MDA-MB-231 breast cancer cells were used to determine the cell delivery rate and cell death caused by the LM/DSPC/DOX particles. The cells were seeded at a concentration of 5.0 × 103 cells/well in a 96-well culture plate and incubated at 37 °C with 5% CO2 for one day. Subsequently, the LM/DSPC/DOX particles were added to the cells at a low (1 μg/mL) and high (20 μg/mL) concentration and incubated for eight hours. After washing with 1× DPBS, 100 μL of each live/dead assay reagent was added, and the cells were incubated at room temperature for 30 min. After the reagent was removed, the cells were washed again with 1× DPBS and observed using a fluorescence microscope (OX.2053-PLPH, Euromex, Arnhem, The Netherlands).

2.9. Cytotoxicity Assays

MDA-MB-231 breast cancer cells, Hs578T breast cancer cells, and MIA-Paca pancreatic cancer cells were used to analyze the time- and concentration-specific cytotoxicity of the LM/DSPC particles. Each cell type was seeded at a concentration of 5 × 103 cells/well in a 96-well culture plate and incubated at 37 °C with 5% CO2 for one day. In the hourly cytotoxicity test, MDA-MD-231 cells were treated with control and LM/DSPC/DOX particles using a doxorubicin concentration of 3 μg/mL. After washing with 1× DPBS, the cells were treated with 10% CCK-8 reagent and incubated at 37 °C for two hours. The absorbance was then measured at 450 nm using a multi plate reader.

2.10. Light- and Heat-Driven Morphology Changes of LM/DSPC/DOX Particles

The photothermal/thermal characteristics of the LM/DSPC/DOX particles were observed using laser irradiation or 70 °C heat treatment. Laser irradiation used a repetition rate of 100 kHz, pulse width of 200 ns, scan speed of 100 mm/s, loop of 10, and power of 2 W. To conduct the heat treatment, the particles were incubated in a dry oven for 30 min at 50, 60, or 70 °C. Morphological changes were analyzed using TEM according to the experimental conditions outlined above. DLS was used before and after the light/heat treatment to analyze particle sizes according to the particle shape change.

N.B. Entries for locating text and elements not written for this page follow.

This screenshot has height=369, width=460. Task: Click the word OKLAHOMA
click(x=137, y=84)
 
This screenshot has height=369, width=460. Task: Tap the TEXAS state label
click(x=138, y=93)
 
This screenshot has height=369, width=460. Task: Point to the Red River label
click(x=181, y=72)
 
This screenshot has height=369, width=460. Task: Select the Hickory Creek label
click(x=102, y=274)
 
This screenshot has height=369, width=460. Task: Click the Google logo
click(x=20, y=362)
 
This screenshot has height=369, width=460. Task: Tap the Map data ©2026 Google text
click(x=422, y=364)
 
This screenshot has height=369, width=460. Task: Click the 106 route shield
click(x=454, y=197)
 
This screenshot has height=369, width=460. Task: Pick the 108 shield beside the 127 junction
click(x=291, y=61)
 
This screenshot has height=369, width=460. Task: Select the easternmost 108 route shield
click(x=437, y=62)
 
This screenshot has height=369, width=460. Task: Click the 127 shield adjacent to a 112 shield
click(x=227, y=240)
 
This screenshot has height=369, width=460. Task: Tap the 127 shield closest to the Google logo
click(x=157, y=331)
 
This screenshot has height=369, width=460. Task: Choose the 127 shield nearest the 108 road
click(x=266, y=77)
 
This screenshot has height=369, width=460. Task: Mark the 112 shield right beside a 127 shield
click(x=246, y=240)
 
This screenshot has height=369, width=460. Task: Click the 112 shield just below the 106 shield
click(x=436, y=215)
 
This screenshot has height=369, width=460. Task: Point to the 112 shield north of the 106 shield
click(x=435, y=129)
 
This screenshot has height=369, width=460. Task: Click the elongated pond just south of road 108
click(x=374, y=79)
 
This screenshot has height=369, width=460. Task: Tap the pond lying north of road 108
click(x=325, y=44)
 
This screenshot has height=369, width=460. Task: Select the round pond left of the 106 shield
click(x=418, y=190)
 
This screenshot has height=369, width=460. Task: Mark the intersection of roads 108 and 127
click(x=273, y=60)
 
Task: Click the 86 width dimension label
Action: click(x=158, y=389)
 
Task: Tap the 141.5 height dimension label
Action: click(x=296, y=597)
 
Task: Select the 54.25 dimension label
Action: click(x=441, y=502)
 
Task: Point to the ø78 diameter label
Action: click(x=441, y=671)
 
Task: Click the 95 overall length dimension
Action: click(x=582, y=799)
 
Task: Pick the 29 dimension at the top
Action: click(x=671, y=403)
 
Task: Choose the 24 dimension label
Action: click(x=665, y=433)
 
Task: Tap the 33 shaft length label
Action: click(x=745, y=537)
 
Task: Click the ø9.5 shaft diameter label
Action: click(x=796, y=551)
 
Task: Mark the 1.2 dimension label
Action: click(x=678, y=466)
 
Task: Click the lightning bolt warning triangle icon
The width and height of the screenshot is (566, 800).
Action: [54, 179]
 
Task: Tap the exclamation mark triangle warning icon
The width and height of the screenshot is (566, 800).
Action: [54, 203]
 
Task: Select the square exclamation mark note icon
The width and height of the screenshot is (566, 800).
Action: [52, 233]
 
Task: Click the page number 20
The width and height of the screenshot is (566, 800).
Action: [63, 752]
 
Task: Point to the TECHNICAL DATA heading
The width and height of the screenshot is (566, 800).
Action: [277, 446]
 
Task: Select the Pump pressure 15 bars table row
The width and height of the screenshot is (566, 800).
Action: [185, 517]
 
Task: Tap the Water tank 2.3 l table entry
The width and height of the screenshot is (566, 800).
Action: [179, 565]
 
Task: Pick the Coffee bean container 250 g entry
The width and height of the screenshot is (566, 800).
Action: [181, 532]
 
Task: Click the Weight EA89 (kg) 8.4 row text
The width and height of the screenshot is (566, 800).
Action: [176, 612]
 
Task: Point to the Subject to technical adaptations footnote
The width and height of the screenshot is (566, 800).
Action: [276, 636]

2.11. Membrane Blockage Caused by the Shape Transformation of LM/DSPC/DOX Particles

In order to evaluate the blood vessel embolization potential of LM particles, a membrane perfusion experiment using LM/DSPC particles before and after heat treatment was performed. The membrane was a 40 μm pore size nylon cell strainer and the volume of LM/DSPC particles used in this experiment was 1 mL. The absorbance of the particles was measured between 300 nm and 900 nm wavelengths before and after passing through the membrane. After the light and temperature treatment (70 °C, 30 min), the same measurement was performed. The area of the absorbance range was used to analyze the membrane passage rates altered by the shape variations of particles after the light and temperature treatment.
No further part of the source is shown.